Before the 1877 season the NL instituted the modern foul ball rule, disallowing Barnes's fair-foul hits. Because his career nosedives after 1876, modern baseball historians have claimed his success was due to the fair-foul rule, but there was something else going on. By mid-May 1877 Barnes excused himself from the White Stockings. The Tribune wrote: Barnes has been physically incapable of exertion; he is as weak, debilitated and worn as would be any strong man after six month's sickness." Barnes was expected back in June after a quick rest in his native Rockford, but his absence dragged on through the summer as criticism mounted. The Tribune published more than one defense of the great player, at one point publishing a telegraph from Barnes reading: "I seldom leave the house now. I don't feel badly, but I grow weaker every day." He finally returned in mid-August, receiving a raucus ovation from the Chicago crowd, but the papers reported that he had none of his old energy or ability. At 27, Barnes appeared done, and his year-end numbers looked like it, too. He played just 22 games and while he hit a respectable .272, he was a far cry from the 'King of Baseball' some publications called him.

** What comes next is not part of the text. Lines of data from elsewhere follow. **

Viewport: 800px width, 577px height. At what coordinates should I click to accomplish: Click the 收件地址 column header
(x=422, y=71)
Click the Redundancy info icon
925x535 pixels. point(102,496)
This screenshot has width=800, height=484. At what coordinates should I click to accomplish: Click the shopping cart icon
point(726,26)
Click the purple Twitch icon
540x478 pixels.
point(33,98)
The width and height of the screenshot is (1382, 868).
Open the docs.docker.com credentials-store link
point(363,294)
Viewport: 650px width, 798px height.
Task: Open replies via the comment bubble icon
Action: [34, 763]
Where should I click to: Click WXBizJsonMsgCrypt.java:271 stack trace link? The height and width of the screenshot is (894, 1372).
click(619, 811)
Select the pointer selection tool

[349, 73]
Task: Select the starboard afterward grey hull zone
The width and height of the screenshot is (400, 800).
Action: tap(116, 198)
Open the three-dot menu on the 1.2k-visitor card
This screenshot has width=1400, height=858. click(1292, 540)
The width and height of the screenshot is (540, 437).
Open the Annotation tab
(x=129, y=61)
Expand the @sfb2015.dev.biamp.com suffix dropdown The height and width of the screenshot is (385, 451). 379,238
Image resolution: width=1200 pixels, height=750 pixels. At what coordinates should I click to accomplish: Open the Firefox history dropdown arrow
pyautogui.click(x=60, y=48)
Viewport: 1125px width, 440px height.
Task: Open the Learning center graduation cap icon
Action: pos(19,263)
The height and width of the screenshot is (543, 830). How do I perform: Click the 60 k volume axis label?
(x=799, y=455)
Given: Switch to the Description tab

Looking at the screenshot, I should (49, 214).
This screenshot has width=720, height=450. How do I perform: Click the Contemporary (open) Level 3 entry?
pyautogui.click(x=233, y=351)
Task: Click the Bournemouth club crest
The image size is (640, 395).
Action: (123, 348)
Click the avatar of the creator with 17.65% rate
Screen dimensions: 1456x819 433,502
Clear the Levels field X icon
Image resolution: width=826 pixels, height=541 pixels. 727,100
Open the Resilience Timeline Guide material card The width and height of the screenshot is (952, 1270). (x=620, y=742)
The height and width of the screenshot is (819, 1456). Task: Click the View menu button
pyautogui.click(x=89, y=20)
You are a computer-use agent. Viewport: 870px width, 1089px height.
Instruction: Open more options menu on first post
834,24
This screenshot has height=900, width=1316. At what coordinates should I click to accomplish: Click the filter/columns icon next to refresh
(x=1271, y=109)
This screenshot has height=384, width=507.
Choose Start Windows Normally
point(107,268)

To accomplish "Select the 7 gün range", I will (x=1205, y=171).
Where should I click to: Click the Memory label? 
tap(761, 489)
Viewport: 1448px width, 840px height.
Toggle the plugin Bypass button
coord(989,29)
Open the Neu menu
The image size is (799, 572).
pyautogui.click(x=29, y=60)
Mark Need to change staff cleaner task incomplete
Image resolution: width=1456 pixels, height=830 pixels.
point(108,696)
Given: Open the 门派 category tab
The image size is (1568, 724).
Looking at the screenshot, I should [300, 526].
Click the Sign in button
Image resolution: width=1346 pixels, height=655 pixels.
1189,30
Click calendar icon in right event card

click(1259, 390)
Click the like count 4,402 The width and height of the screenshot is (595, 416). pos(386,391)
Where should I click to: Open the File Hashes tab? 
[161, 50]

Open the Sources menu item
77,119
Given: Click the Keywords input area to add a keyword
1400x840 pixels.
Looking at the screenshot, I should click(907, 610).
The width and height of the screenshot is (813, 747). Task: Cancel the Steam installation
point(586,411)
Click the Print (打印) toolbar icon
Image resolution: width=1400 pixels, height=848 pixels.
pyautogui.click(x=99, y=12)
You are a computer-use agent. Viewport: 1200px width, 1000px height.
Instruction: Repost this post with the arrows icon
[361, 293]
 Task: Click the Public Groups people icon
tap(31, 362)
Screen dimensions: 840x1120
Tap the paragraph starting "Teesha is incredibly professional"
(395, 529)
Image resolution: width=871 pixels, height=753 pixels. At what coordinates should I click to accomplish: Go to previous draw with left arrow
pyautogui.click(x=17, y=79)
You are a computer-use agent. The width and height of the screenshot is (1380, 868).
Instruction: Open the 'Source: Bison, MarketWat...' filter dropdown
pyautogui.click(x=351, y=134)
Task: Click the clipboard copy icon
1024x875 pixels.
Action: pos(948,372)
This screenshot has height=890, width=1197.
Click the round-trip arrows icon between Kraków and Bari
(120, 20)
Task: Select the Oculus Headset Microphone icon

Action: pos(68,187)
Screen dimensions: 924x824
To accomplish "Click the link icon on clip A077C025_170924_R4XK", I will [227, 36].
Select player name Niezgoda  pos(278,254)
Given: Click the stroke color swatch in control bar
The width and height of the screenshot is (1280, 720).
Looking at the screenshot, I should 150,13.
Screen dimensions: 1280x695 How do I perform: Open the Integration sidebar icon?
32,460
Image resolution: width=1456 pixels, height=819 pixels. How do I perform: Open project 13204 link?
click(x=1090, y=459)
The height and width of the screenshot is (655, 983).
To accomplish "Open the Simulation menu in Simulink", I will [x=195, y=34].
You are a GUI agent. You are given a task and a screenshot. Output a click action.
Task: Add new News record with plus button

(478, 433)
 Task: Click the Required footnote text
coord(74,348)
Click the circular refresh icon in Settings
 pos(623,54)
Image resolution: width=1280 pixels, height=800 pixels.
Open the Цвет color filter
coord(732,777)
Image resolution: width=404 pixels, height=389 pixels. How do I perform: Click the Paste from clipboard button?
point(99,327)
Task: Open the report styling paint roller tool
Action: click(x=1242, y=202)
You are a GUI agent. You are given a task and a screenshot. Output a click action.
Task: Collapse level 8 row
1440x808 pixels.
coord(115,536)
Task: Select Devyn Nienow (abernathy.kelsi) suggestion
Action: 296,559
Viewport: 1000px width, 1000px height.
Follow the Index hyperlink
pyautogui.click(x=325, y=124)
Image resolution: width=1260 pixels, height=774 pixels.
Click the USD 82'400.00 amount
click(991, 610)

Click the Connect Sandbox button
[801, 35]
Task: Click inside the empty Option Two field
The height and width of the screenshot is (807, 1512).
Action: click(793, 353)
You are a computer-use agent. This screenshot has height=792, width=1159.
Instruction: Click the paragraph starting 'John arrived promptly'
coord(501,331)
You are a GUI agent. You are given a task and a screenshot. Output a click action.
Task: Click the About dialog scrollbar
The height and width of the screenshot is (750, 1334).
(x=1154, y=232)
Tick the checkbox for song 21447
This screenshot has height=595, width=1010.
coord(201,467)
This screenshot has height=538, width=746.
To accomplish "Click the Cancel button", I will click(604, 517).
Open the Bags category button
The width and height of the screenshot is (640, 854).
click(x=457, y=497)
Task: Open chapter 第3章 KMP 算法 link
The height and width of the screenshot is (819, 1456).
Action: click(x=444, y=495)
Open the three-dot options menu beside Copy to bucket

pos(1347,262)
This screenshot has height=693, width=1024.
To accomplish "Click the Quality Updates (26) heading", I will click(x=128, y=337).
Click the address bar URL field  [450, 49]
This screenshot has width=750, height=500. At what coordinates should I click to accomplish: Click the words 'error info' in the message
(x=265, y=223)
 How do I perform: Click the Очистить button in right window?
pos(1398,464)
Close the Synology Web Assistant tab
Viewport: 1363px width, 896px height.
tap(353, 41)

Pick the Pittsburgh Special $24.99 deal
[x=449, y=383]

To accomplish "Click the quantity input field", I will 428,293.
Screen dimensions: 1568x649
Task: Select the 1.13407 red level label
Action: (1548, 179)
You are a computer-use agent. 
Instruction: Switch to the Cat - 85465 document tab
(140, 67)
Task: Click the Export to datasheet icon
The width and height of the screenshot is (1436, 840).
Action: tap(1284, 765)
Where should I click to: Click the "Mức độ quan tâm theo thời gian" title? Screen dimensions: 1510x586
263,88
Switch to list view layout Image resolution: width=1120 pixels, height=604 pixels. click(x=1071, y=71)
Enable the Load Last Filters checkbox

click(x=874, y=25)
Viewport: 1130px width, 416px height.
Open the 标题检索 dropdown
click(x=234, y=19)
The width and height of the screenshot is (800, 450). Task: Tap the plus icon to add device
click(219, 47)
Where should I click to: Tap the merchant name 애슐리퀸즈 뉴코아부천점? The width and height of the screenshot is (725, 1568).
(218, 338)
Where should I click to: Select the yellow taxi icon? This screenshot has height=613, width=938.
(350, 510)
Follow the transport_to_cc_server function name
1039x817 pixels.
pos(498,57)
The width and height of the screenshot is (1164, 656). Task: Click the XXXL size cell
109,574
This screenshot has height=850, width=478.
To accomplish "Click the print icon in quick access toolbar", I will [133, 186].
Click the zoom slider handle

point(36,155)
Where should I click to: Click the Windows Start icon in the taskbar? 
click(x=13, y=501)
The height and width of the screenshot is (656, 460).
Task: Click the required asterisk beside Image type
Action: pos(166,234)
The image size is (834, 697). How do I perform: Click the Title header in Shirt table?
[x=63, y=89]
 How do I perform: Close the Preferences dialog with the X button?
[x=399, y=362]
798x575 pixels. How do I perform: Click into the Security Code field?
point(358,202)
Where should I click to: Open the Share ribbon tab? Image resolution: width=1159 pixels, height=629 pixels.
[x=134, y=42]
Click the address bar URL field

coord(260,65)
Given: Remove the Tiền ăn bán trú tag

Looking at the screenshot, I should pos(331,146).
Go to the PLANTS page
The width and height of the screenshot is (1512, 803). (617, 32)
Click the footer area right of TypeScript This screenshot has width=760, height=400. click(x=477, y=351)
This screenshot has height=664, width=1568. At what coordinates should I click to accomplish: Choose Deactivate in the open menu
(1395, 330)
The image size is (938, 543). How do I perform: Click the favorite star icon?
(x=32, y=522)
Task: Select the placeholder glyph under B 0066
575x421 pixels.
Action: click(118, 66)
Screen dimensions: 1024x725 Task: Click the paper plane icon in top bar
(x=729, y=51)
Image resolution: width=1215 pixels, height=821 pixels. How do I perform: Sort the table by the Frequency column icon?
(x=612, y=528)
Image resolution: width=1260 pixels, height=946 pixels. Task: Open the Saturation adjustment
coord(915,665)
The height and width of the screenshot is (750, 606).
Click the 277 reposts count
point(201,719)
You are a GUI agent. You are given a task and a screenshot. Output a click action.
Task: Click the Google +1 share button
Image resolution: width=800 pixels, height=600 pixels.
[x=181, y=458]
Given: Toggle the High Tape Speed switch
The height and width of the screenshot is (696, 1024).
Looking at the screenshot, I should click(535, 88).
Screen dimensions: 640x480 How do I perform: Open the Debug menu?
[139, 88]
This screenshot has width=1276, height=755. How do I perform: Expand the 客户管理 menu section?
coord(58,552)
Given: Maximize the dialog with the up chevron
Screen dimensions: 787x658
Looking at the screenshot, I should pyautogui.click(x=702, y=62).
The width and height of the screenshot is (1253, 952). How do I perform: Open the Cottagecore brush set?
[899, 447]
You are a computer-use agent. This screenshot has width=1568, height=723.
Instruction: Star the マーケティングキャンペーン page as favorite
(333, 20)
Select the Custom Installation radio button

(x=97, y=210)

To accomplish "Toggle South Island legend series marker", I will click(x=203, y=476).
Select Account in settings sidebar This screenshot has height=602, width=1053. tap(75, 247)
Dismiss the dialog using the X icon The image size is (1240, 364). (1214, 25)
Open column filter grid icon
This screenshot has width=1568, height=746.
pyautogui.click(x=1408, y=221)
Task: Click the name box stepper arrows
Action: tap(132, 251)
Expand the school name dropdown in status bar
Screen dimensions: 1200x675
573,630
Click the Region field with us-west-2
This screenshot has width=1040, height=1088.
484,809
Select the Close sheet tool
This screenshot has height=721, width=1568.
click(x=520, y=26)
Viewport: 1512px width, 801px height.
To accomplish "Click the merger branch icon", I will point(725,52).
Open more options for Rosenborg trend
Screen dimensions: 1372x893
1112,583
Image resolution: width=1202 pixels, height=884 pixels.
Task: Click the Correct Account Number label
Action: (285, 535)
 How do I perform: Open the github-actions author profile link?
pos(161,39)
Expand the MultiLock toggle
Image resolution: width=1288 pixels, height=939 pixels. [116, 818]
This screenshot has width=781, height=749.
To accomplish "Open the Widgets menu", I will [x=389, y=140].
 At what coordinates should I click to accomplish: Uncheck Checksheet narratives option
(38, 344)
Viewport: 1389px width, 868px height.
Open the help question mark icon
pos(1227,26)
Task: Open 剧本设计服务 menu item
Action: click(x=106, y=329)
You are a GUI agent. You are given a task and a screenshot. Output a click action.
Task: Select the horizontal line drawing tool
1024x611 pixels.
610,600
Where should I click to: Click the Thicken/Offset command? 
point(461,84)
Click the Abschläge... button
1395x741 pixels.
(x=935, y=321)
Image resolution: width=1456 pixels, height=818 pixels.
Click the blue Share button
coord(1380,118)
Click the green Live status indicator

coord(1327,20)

With no recovery in sight, Barnes was not offered a contract for 1878, and spent the season in court, suing the White Stockings for not paying him while he was ill. He was ultimately ruled against. He spent some of '78 in London, Ontario as player/manager for the Tecumseh of the International Association. The IA at the time was the top minor league of the day and probably not a far cry from the talent of the NL. He played a full season of baseball in 1879 with old teammates Cal McVey and Deacon White in Cincinnati, posting an OPS+ of 106, above league average but well below his standards, still suffering from the chronic fever and fatigue that baseball historian and SABR member Robert H Scheafer described as 'ague'. He sat out 1780 and worked as a travelling salesman before old friend Harry Wright invited him to join his Boston Red Stockings in '81. Barnes, now 31, hit like a league-average player (103 OPS+) but played a miserable shortstop and described himself as 'useless as a fifth leg on a horse.'
Barnes was out of baseball after the experiment with Boston. Still a young man, Barnes was reportedly fabulously wealthy, to say nothing of his well-to-do Illinois family. He sat on the Chicago Board of Trade, with fingers in his family's interests in banking and industry. He tried umpiring in 1890 with the Player's League, but found it an exercise in self-abuse and quickly gave it up. He worked as an accountant in Chicago and ran hotel operations in Rockford. The lifelong bachelor died in his Chicago apartment in 1915, aged 64.
Ross Barnes is something of an unsolved tragedy. We don't really know how good he was outside of the fair-foul rule, or outside of his mysterious illness, but we do know that he was one of the very best players of the amateur era, when he was a teenager, and that he was unquestionably the best player of his time, a career that spanned the entirety of the professional National Association and the beginning of the National League. As late as WWI, writers and legends were remembering him as perhaps the best of all time, frequently remembering him as a better player than legends like Nap Lajoie, Honus Wagner, and Ty Cobb, and it's because he might have been. He was the best baserunner of his day, the best defender at a premium position, and he was a career .398 hitter before his illness. He might have been.